INTRODUCTION

The electricity system is undergoing a double transition: rapid decarbonisation and increasing digitalisation. These two transitions are intimately linked. The supply and demand of electricity must be balanced at all times, but the growing share of renewable energy technologies, with complex and intermittent generation patterns, means that this task can only be performed through digital processes. Digitalisation is thus a precondition for the operation of the future decarbonised electricity grid. However, the digitalisation of the electricity grid also renders it more vulnerable to cyberattacks. A cyberattack on the electricity system could cause significant economic damage. In the worst-case scenario, it could lead to prolonged power outages, causing widespread disruption, and putting human lives at risk.
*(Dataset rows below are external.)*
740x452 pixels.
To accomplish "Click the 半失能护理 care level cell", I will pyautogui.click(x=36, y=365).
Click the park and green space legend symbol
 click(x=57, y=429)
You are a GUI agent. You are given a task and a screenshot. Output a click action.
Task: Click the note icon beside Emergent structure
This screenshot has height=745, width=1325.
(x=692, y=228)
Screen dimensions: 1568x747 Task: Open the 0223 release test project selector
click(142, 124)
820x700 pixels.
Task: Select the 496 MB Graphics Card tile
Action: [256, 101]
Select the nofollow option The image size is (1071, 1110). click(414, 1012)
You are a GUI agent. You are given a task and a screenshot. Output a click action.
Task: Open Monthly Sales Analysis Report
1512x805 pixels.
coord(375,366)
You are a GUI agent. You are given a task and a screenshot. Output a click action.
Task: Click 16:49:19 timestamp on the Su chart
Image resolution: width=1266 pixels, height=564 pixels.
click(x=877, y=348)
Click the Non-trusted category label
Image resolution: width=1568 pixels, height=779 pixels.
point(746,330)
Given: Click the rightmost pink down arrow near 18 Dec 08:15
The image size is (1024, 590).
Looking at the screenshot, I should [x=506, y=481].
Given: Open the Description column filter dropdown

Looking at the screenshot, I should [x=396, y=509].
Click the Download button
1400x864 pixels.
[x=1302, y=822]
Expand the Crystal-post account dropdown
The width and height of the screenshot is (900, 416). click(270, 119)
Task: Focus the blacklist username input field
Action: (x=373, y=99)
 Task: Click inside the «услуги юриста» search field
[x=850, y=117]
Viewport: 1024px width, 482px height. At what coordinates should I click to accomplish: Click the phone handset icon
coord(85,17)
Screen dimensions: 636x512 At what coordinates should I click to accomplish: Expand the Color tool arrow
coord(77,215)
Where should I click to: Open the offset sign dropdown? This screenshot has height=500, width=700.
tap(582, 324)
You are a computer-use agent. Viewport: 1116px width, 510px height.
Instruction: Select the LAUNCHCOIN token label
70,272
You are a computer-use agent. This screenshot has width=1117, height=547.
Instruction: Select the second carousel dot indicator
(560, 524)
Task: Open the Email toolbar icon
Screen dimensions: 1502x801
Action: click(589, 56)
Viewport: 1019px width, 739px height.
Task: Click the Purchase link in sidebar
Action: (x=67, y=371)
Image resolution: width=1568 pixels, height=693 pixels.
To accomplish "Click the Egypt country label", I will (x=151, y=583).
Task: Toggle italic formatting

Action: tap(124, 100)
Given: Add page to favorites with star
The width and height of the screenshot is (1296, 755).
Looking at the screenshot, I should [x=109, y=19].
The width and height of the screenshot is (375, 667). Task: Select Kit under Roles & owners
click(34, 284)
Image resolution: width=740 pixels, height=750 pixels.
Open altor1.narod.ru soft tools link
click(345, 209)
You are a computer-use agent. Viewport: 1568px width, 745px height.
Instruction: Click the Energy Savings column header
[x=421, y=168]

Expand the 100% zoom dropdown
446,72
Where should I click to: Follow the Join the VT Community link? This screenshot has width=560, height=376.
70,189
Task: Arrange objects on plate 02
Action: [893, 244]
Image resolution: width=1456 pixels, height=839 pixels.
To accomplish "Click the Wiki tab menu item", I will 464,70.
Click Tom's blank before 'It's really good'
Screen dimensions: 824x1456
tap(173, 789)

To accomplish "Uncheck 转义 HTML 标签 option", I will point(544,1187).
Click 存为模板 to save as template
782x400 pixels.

While the EU's electricity system has not yet been hit by a large-scale cyberattack, the risk is far from hypothetical. In 2015 and 2016 cyberattacks on substations in the Ukrainian electricity grid caused blackouts that left over 225,000 people without power. There is evidence of intrusions in the computer systems of energy companies in the European Union and the United States. In addition, during the Covid-19 pandemic several other critical infrastructure systems fell victim to cyberattacks.

Cyberattacks are a relatively new threat to the electricity system. As a result, the policy and regulatory landscape of cybersecurity for the electricity system is new and developing quickly.